As far as staying clean, sure, make the effort, but don't be afraid of a little dirt. I take a sponge bath at the end of the day whenever possible. If my base layer top is too sweaty, I can always wear my fleece mid layer for sleep. I do carry spare socks and would wear the driest, cleanest pair for sleep, or both if really cold. I wouldn't be adverse to wearing gloves and hat as well.

spelt with a t
(spelt) - F

Locale: SW/C PA
Re: Separate sleeping clothes on 03/27/2013 12:17:20 MDT Print View

I don't wear my outer layer to bed. That keeps most if not all of the dirt out.

Cesar Valdez
(PrimeZombie) - F

Locale: Scandinavia
Usually Yay on 03/27/2013 13:23:23 MDT Print View

Section hikes and winter, spring, and fall short UL trips I keep a pair of either merino wool or synth base layers (depending how cold it is) in a water resistant stuff sack (silnylon) which is carried inside of a seam sealed backpack. Put on the base layers before bed, and any other needed layers from clothing worn based on how cold it is. I will wear the base layers under my clothing worn in the morning and either change as I break camp/pack or on the trail as the day warms up.

Summer SUL/XUL overnight trips then no. Sleep in clothing worn if needed. I have only done overnight trips for SUL/XUL, so I have not been that dirty, thus no big deal.

In the future I might do a SUL section hike, though not sure if I would take base layer or not--it would depend on the conditions. With really warm conditions, I could get away with using just a fabric bag liner (I have a cotton and a nylon one) as a sleeping bag, in which case you can just wash it afterwards.

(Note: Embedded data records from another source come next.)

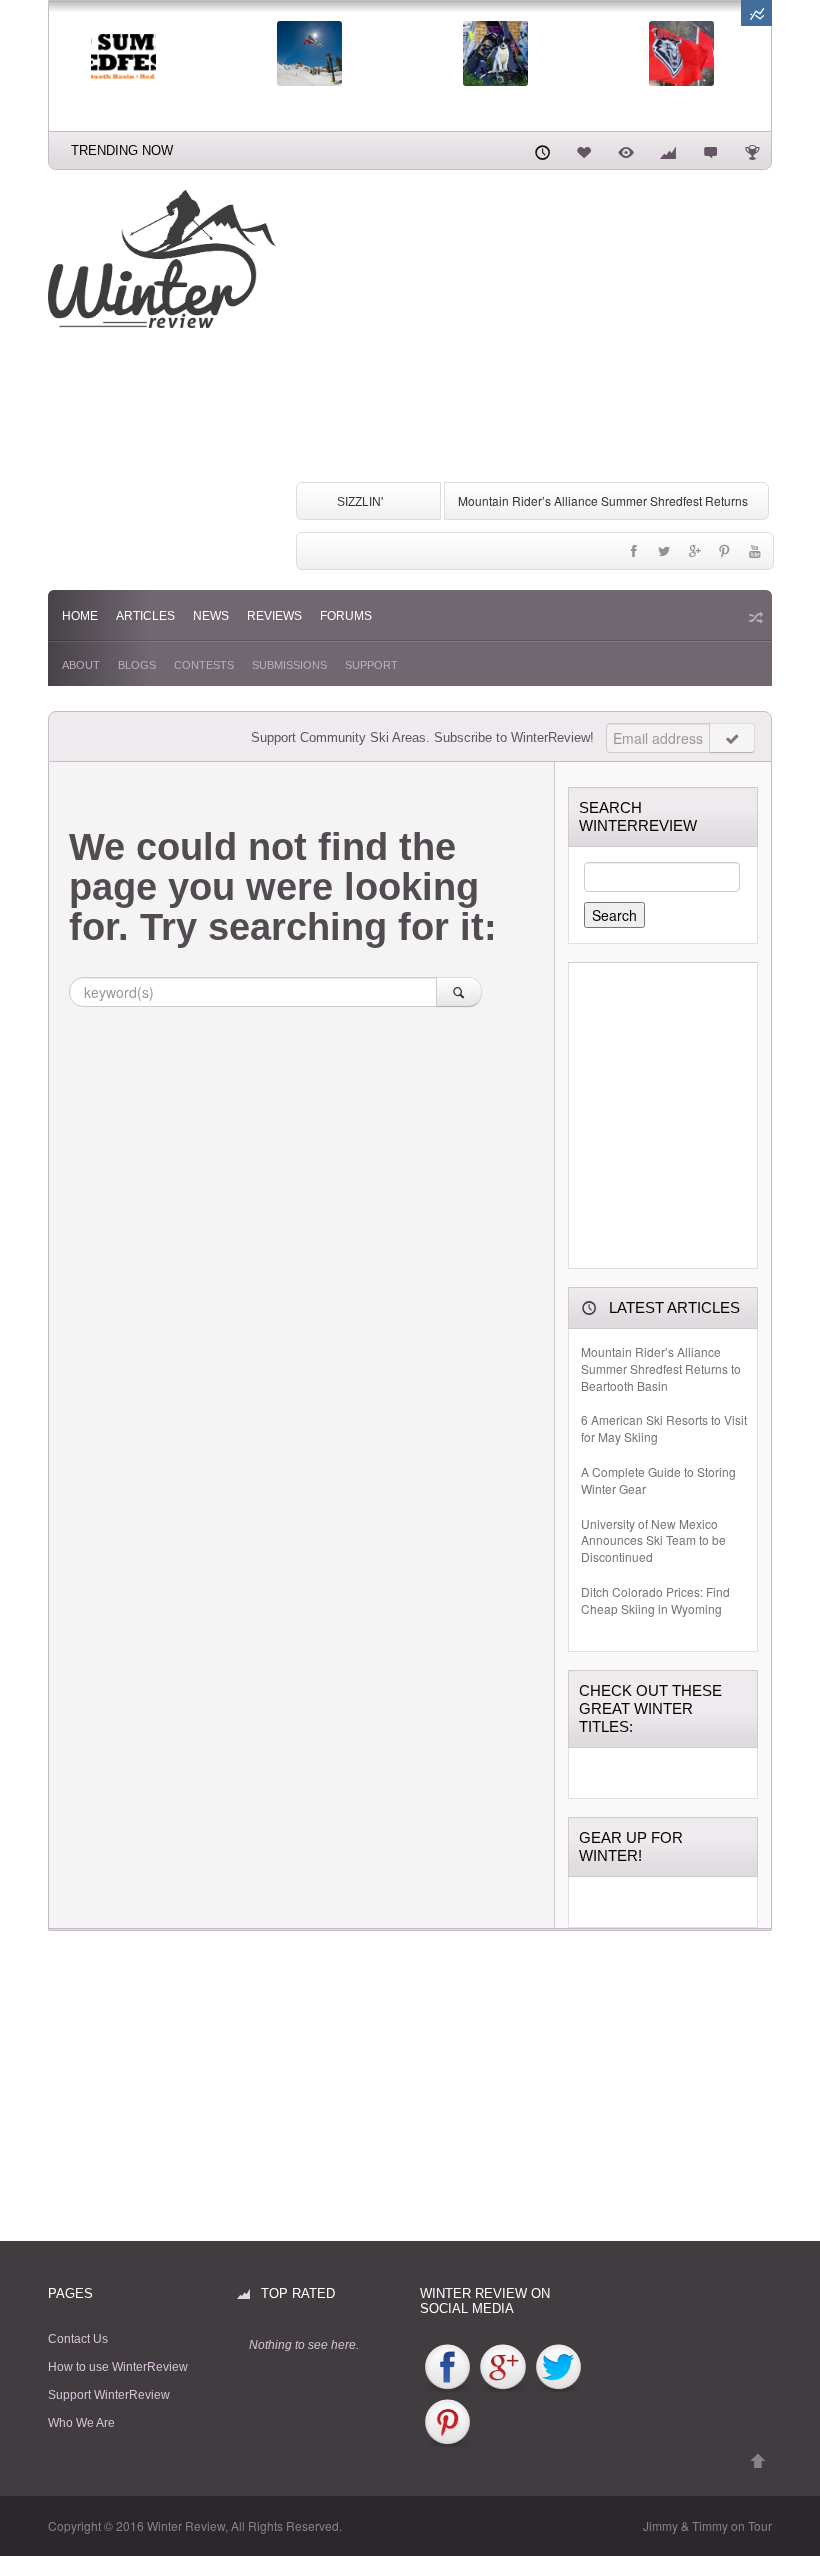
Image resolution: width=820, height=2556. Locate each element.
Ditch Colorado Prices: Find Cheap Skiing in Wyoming (655, 1600)
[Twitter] (664, 556)
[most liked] (584, 150)
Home (80, 616)
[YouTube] (755, 556)
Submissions (289, 665)
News (211, 616)
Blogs (137, 665)
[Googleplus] (694, 556)
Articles (145, 616)
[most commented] (710, 150)
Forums (346, 616)
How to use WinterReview (118, 2367)
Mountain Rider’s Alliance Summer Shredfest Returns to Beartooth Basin (661, 1369)
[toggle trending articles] (756, 13)
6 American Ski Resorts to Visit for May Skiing (664, 1428)
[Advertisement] (534, 330)
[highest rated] (668, 150)
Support (371, 665)
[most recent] (542, 150)
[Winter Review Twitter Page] (558, 2368)
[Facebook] (634, 556)
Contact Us (78, 2339)
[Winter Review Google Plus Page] (502, 2368)
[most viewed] (626, 150)
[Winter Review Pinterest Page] (447, 2423)
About (81, 665)
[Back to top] (758, 2461)
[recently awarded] (752, 150)
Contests (204, 665)
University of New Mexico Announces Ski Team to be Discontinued (653, 1541)
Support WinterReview (109, 2395)
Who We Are (81, 2423)
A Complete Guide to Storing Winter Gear (658, 1480)
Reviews (274, 616)
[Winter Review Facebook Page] (447, 2368)
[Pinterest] (725, 556)
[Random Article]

Never been on a thru hike, but plan on it one day--in which case I would most def take a base layer.

Stephen Barber
(grampa) - MLife

Locale: SoCal
re on 03/27/2013 15:04:47 MDT Print View

As part of my minimal clothing kit is a lightweight set of upper and lower base layers, for layering if things are chilly. I also tend to use them as (relatively) clean garments to wear in the sleeping bag to help keep down bag grunginess. Also lets me take a lighter weight bag and lighter weight sweater, etc.

Paul McLaughlin
(paul) - MLife
in some conditions on 03/27/2013 17:22:30 MDT Print View

I will bring an extra sleep layer for two types of conditions: lots of rain, where I know I can't stay dry during the day; and really humid conditions, which amount to the same thing in effect. In either situation a dry layer is well worth the extra weight.